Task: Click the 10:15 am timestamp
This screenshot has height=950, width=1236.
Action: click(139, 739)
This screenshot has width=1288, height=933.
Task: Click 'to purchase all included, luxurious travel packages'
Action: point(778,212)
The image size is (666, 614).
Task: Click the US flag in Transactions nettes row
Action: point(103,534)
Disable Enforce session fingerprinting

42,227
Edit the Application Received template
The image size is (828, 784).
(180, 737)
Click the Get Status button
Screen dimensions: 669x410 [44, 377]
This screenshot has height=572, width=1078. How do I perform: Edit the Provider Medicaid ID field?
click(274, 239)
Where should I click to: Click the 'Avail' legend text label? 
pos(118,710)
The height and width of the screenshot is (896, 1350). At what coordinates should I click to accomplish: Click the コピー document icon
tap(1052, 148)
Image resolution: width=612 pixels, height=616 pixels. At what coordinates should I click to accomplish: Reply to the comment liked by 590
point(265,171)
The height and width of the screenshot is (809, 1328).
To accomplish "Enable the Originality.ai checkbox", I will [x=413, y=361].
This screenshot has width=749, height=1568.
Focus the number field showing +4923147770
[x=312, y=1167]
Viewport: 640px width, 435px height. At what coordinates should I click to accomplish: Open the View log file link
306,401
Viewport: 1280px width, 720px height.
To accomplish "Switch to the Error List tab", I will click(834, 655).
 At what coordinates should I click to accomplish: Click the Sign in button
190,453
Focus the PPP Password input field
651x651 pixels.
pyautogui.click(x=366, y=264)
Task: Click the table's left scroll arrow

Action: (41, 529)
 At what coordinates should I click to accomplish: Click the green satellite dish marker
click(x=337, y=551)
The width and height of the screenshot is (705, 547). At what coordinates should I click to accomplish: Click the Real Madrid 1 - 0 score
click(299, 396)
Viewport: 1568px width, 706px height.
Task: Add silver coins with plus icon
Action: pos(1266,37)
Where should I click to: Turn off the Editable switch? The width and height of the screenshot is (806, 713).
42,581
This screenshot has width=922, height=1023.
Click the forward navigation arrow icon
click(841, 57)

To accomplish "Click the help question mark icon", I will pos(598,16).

• What you should do: Starting at the line that contains "Viewport: 640px width, 435px", transcribe every line through the last line of the entries above, exactly, and nothing else.

• Exercise output:
Viewport: 640px width, 435px height. At what coordinates should I click to accomplish: Open the View log file link
306,401
Viewport: 1280px width, 720px height.
To accomplish "Switch to the Error List tab", I will click(834, 655).
 At what coordinates should I click to accomplish: Click the Sign in button
190,453
Focus the PPP Password input field
651x651 pixels.
pyautogui.click(x=366, y=264)
Task: Click the table's left scroll arrow

Action: (41, 529)
 At what coordinates should I click to accomplish: Click the green satellite dish marker
click(x=337, y=551)
The width and height of the screenshot is (705, 547). At what coordinates should I click to accomplish: Click the Real Madrid 1 - 0 score
click(299, 396)
Viewport: 1568px width, 706px height.
Task: Add silver coins with plus icon
Action: pos(1266,37)
Where should I click to: Turn off the Editable switch? The width and height of the screenshot is (806, 713).
42,581
This screenshot has width=922, height=1023.
Click the forward navigation arrow icon
click(841, 57)

To accomplish "Click the help question mark icon", I will pos(598,16).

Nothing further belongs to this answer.